**EXTRACT**
A few months later, it tried to pick back up by offering classes online. By then, however, both sides in the conflict were using internet blackouts and power outages as weapons of war. So Mr. Ibrahim and his classmates often couldn’t even log on to attend their lectures.
That led him to a painful decision. “I didn’t think I had a future in Sudan,” says Mr. Ibrahim, who decided instead to enroll at a private university in Kampala, Uganda, called Cavendish.
He arranged that transfer on his own, persuading the university to take him on the basis of a few grainy cellphone photos of his exam results, since his shuttered Sudanese university couldn’t provide a transcript.
But many Sudanese students who have gone abroad have done so through partnerships between their universities and institutions in other countries. For instance, in 2023, the Khartoum-based University of Medical Sciences and Technology (UMST) sent about 300 medical students to the University of Rwanda.
“We chose Rwanda because it has shown the world how to heal their wounds, and this is important for people who are now wounded and in a war, like people from Sudan,” says Mamoun Homeida, chairman of the board of trustees at UMST, in an interview with The New Times Rwanda.

**EXERCISE AIM**
Please summarize the excerpt about Sudanese students in two sentences. The rows that follow have nothing to do with the excerpt about Sudanese students.

**RECORDED INFORMATION**
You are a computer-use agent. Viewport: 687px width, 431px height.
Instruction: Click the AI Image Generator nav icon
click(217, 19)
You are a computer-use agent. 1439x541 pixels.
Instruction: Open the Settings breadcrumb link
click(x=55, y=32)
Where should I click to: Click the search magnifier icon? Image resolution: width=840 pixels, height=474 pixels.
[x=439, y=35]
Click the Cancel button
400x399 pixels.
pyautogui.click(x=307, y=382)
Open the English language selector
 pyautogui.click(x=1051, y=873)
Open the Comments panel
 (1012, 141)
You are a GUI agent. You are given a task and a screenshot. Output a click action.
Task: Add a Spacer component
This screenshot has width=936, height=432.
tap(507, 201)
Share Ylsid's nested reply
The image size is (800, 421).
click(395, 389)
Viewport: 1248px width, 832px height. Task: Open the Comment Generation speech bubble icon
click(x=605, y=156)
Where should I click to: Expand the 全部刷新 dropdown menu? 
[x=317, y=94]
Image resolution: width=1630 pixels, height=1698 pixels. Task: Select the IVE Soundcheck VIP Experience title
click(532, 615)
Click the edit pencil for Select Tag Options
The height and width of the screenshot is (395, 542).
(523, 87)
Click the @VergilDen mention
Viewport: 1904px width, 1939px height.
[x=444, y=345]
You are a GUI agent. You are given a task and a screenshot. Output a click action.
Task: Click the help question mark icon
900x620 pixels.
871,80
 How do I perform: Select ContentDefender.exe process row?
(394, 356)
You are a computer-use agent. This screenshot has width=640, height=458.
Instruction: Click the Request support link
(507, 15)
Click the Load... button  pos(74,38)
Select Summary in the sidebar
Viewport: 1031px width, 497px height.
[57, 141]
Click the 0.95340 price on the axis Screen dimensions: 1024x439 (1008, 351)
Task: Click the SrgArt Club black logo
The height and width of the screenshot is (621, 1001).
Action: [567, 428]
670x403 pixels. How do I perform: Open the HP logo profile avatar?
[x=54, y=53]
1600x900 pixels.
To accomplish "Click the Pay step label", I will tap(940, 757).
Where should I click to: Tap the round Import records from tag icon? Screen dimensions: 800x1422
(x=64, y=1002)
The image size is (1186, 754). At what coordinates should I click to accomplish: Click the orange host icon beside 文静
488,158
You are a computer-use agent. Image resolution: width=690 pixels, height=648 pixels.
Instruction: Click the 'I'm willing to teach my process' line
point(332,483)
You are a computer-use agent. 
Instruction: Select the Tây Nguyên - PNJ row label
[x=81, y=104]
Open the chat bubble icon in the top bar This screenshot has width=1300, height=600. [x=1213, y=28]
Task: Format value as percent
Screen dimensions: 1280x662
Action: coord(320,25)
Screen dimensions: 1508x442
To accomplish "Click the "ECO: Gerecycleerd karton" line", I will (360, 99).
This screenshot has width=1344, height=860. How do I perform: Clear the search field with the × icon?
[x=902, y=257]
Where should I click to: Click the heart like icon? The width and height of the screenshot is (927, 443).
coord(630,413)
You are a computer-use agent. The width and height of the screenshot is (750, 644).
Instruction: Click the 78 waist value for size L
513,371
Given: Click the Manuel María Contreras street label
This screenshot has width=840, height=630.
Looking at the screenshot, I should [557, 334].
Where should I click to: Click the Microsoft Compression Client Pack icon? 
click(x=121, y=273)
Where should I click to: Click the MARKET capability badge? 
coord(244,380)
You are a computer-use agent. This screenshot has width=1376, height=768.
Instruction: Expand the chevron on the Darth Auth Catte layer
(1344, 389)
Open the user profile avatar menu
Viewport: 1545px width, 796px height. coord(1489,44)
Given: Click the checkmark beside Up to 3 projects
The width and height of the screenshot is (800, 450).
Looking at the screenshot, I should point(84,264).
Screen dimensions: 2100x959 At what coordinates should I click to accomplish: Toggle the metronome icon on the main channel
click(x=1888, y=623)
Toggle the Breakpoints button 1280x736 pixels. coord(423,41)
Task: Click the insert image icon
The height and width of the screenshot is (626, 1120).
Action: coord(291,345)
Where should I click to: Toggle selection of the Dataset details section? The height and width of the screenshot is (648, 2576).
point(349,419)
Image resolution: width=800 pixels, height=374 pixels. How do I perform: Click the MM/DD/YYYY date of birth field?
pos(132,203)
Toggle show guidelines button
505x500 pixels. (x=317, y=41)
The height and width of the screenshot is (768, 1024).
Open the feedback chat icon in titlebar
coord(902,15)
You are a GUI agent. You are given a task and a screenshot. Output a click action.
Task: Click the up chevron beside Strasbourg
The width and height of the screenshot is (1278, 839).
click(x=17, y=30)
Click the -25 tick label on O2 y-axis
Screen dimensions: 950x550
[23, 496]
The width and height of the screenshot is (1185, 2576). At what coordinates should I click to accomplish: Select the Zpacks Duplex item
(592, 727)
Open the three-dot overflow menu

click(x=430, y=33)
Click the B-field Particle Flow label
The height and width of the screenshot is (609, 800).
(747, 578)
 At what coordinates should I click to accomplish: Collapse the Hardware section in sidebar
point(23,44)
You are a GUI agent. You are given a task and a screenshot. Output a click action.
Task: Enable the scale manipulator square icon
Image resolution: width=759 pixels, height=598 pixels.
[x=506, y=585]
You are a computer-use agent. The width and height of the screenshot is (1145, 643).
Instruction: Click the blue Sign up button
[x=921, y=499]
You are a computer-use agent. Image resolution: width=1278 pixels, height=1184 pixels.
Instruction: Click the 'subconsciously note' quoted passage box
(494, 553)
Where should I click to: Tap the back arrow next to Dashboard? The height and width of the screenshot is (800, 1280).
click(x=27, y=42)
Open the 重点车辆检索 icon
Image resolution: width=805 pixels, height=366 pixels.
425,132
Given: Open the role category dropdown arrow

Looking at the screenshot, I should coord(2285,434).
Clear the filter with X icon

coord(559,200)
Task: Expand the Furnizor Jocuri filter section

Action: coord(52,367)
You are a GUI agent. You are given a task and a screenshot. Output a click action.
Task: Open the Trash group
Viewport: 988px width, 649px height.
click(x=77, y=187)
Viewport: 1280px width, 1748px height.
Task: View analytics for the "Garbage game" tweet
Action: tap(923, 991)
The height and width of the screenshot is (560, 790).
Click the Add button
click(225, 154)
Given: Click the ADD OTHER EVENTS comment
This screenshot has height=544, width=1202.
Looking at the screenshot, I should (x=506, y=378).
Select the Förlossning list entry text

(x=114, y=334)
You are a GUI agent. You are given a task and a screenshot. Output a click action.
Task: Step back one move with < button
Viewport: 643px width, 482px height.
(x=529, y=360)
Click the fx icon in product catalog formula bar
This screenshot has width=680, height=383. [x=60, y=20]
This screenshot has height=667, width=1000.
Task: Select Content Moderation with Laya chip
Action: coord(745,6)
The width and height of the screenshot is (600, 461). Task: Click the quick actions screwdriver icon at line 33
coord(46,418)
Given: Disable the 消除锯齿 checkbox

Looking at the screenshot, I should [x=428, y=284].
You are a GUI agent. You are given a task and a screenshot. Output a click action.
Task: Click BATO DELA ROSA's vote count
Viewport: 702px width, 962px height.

**ANSWER SPACE**
When his Sudanese university tried to hold classes online, wartime internet blackouts and power outages often kept Mr. Ibrahim from logging on, so he decided he had no future in Sudan and arranged on his own to transfer to Cavendish, a private university in Kampala, Uganda. Many other Sudanese students have gone abroad through partnerships between universities, as when UMST sent about 300 medical students to the University of Rwanda in 2023.